On March 8, 2017, the Ninth Circuit addressed a question that had divided the Second and Fifth Circuits: Is an employee who reports securities violations internally, but not to the SEC, entitled to the anti-retaliation protections of Section 21F of the Securities Exchange Act of 1934 (Exchange Act)? 

The Fifth Circuit had previously answered “no,” while the Second Circuit said “yes.” Asadi v. G.E. Energy (USA), L.L.C., 720 F.3d 620, 621 (5th Cir. 2013); Berman v. Neo@Ogilvy LLC, 801 F.3d 145, 155 (2d Cir. 2015). A divided panel of the Ninth Circuit sided with the Second Circuit, holding that Section 21F’s anti-retaliation provision protects “those who report internally as well as to those who report to the SEC.” Somers v. Digital Realty Trust Inc., No. 15-17352 (9th Cir. Mar. 8, 2017) (Somers). Given the circuit split, we believe the issue is one that may be addressed by the U.S. Supreme Court.


The Dodd-Frank Act added Section 21F to the Exchange Act for the purpose of “improving accountability and transparency in the financial system” of the United States. Somers. Section 21F contains certain protections for “whistleblowers.” The statute defines “whistleblower” to mean “any individual who provides . . . information relating to a violation of the securities laws to the Commission.” 15 U.S.C. § 78u-6(a)(6). Section 21F also contains an anti-retaliation provision:

“No employer may discharge . . . a whistleblower . . . because of any lawful act done by the whistleblower . . . in making disclosures that are required or protected under the Sarbanes-Oxley Act of 2002 (15 U.S.C. 7201 et seq.), this chapter, including section 78j-1(m) of this title, section 1513(e) of title 18, and any other law, rule, or regulation subject to the jurisdiction of the Commission.” 
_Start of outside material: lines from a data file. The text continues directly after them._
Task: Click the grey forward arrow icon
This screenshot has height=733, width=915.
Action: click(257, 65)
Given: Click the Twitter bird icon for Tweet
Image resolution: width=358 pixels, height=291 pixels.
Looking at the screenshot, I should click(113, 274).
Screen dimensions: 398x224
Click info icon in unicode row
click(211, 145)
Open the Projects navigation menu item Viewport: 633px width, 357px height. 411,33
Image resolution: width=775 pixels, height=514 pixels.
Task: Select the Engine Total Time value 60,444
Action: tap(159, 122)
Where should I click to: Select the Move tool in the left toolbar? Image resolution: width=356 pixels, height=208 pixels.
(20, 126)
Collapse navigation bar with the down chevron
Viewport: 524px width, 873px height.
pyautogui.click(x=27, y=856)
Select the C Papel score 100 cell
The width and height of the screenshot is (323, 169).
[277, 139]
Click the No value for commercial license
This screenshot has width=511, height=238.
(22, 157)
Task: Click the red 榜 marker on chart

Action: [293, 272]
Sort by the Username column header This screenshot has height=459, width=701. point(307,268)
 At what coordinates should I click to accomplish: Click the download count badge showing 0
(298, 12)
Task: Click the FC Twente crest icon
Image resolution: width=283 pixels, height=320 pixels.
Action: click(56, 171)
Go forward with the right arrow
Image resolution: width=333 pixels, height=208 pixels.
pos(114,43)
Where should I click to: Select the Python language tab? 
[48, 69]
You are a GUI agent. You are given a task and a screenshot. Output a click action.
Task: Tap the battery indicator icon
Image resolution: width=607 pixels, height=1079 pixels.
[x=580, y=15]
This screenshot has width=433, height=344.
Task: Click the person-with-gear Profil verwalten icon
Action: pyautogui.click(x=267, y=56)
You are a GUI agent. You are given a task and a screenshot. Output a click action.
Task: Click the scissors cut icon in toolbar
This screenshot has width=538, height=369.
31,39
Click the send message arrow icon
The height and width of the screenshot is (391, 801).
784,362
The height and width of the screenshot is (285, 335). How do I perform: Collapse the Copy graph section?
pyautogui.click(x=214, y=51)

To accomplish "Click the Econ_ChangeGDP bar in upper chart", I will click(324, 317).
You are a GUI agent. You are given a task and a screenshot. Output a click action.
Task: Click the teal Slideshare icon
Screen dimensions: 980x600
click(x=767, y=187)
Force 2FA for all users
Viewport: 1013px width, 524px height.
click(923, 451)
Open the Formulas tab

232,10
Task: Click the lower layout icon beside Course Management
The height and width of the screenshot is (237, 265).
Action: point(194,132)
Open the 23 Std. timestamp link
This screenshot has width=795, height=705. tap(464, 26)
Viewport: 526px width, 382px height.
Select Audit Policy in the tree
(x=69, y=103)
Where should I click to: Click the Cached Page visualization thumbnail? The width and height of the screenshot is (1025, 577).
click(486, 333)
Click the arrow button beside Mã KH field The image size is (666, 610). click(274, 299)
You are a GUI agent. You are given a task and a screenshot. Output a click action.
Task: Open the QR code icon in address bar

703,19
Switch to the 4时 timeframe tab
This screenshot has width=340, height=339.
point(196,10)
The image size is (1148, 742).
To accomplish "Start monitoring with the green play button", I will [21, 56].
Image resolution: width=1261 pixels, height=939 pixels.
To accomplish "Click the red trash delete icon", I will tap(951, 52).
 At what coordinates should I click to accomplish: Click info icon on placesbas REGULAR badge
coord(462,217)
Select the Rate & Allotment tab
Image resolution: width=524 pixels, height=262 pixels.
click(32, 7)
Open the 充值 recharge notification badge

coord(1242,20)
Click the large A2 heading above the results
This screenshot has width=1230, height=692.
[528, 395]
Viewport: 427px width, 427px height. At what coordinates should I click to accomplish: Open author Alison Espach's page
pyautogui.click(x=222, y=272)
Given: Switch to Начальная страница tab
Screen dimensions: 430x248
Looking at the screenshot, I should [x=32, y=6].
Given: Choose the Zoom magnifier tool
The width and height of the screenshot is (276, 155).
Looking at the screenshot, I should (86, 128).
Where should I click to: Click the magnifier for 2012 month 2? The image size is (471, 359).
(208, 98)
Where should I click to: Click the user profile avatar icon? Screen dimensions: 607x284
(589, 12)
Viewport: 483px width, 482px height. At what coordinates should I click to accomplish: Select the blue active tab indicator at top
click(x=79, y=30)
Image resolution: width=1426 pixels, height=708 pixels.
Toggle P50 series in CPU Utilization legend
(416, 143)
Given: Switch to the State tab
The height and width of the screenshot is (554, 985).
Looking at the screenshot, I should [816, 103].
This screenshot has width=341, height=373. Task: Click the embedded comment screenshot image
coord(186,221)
15 U.S.C. § 78u-6(h)(1)(A)(iii).

The Ninth Circuit panel noted that although the literal definition of “whistleblower” includes “only those who report information to the SEC,” the anti-retaliation provision incorporates Sarbanes-Oxley’s disclosure requirements, which also “mandate internal reporting.” The anti-retaliation provision therefore “necessarily bars retaliation against an employee of a public company who reports violations to the boss.” Somers. Otherwise, an employee could be fired for making disclosures required by Sarbanes-Oxley, effectively nullifying the anti-retaliation provision. Somers. To the extent the anti-retaliation provision’s use of the term “whistleblower” created any uncertainty, the SEC removed that uncertainty in a 2011 rule stating: “you are a whistleblower if . . . you provide that information in a manner described in . . . 15 U.S.C. 78u-6(h)(1)(A).” Somers (quoting 17 C.F.R. § 240.21F-2). For all of those reasons, the panel concluded that the anti-retaliation provision “should be read to provide protections to those who report internally as well as to those who report to the SEC.” Somers.